2023 Supercoppa Italiana

Tournament details
- Host country: Saudi Arabia
- Dates: 18–22 January 2024
- Teams: 4
- Venue: 1 (in 1 host city)

Final positions
- Champions: Inter Milan (8th title)
- Runners-up: Napoli

Tournament statistics
- Matches played: 3
- Goals scored: 7 (2.33 per match)
- Attendance: 55,429 (18,476 per match)
- Top scorer(s): Alessio Zerbin (2 goals)

= 2023 Supercoppa Italiana =

The 2023 Supercoppa Italiana (branded as the EA SPORTS FC Supercup for sponsorship reasons) was the 36th edition of the Supercoppa Italiana. It was the first edition to feature four teams, an expansion from the previous format of a one-off match between two clubs.

2022–23 Coppa Italia winners Inter Milan defeated 2022–23 Serie A champions Napoli 1–0 in the final, securing a third consecutive and eighth overall Supercoppa Italiana title.

== Qualification==
The tournament featured the winners and runners-up of the 2022–23 Serie A and 2022–23 Coppa Italia.

=== Qualified teams ===
The following four teams qualified for the tournament.
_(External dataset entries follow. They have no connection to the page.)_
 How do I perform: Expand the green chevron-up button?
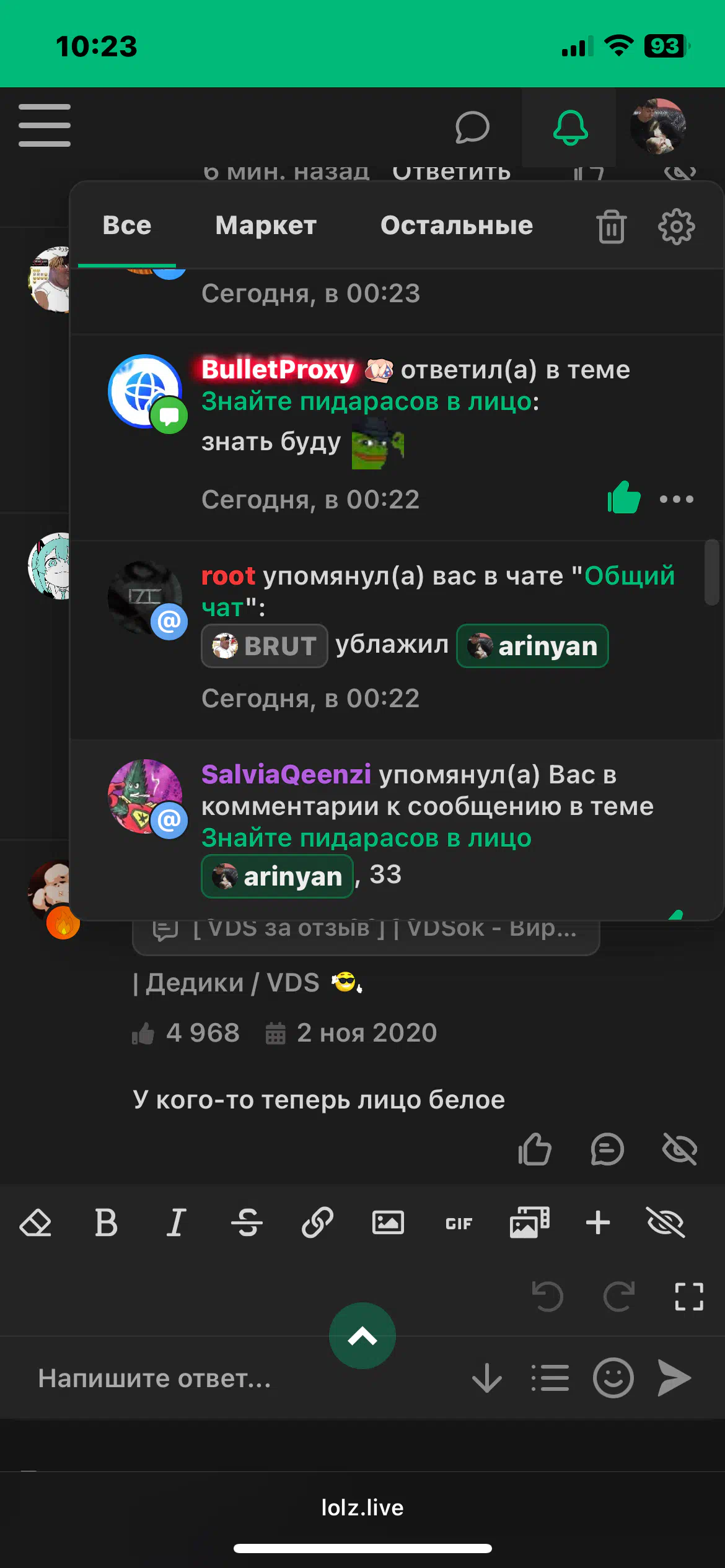[x=362, y=1336]
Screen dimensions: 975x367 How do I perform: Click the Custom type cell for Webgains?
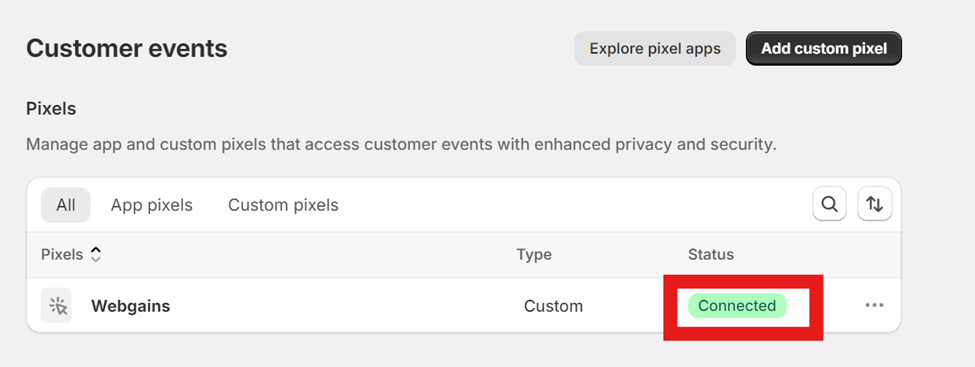click(x=553, y=306)
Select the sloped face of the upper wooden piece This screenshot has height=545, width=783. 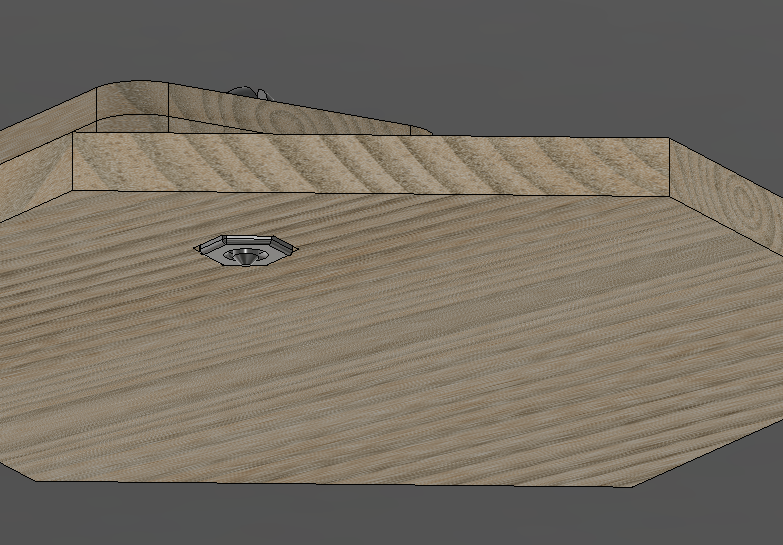300,115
| Team | Method of qualification | Appearance | Last appearance as | Previous performance |  |
| Winner(s) | Runners-up |
| Napoli | 2022–23 Serie A champions | 5th | 2020 runners-up | 2 | 2 |
| Inter Milan | 2022–23 Coppa Italia winners | 12th | 2022 winners | 7 | 4 |
| Lazio | 2022–23 Serie A runners-up | 9th | 2019 winners | 5 | 3 |
| Fiorentina | 2022–23 Coppa Italia runners-up | 3rd | 2001 runners-up | 1 | 1 |

== Format ==
The competition featured two semi-finals to determine the two teams to play in the final. All three matches were played in a single-leg fixture. Matches consisted of two periods of 45 minutes each. In the case of a tie, the matches were decided by a penalty shoot-out.

==Venue==
All three matches were held at the King Saud University Stadium in Riyadh, Saudi Arabia.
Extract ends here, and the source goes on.